BRIEF ▸ Taking the listing below, restate word for word each line from the line with "Select the 全部" to the line with "Task: Select the Расчёт численности node", ends included, and stop there.

# # #

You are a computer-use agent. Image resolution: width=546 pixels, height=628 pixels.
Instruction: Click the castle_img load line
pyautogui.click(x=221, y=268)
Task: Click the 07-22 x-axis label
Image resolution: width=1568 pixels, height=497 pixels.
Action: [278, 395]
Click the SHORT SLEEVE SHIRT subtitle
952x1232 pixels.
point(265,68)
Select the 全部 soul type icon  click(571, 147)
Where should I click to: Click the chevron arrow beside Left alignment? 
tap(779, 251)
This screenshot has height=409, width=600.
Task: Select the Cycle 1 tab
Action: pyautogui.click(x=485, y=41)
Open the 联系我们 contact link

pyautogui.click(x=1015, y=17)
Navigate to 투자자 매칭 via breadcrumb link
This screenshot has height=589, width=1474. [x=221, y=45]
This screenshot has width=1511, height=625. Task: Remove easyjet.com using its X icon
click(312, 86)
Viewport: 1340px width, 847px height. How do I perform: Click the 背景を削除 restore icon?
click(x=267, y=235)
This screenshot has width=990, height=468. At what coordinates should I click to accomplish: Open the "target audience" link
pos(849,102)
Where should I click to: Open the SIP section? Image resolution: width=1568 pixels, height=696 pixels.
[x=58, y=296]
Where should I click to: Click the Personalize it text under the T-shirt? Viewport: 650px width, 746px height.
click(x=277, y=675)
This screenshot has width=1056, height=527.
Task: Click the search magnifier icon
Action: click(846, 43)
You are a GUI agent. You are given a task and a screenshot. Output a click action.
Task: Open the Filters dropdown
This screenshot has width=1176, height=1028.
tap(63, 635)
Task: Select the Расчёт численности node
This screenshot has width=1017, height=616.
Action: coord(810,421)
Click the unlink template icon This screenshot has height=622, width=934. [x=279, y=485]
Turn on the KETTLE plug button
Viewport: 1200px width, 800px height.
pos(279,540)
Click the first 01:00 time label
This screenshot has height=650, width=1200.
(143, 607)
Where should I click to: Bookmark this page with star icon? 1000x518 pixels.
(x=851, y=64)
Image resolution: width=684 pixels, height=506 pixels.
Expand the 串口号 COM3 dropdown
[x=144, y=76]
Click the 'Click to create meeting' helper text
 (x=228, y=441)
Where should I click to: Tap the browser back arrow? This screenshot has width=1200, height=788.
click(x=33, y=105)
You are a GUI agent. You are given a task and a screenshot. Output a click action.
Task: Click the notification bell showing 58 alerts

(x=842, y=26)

# # #

RESULT OF THIS TASK ▸
Select the 全部 soul type icon  click(571, 147)
Where should I click to: Click the chevron arrow beside Left alignment? 
tap(779, 251)
This screenshot has height=409, width=600.
Task: Select the Cycle 1 tab
Action: pyautogui.click(x=485, y=41)
Open the 联系我们 contact link

pyautogui.click(x=1015, y=17)
Navigate to 투자자 매칭 via breadcrumb link
This screenshot has height=589, width=1474. [x=221, y=45]
This screenshot has width=1511, height=625. Task: Remove easyjet.com using its X icon
click(312, 86)
Viewport: 1340px width, 847px height. How do I perform: Click the 背景を削除 restore icon?
click(x=267, y=235)
This screenshot has width=990, height=468. At what coordinates should I click to accomplish: Open the "target audience" link
pos(849,102)
Where should I click to: Open the SIP section? Image resolution: width=1568 pixels, height=696 pixels.
[x=58, y=296]
Where should I click to: Click the Personalize it text under the T-shirt? Viewport: 650px width, 746px height.
click(x=277, y=675)
This screenshot has width=1056, height=527.
Task: Click the search magnifier icon
Action: click(846, 43)
You are a GUI agent. You are given a task and a screenshot. Output a click action.
Task: Open the Filters dropdown
This screenshot has width=1176, height=1028.
tap(63, 635)
Task: Select the Расчёт численности node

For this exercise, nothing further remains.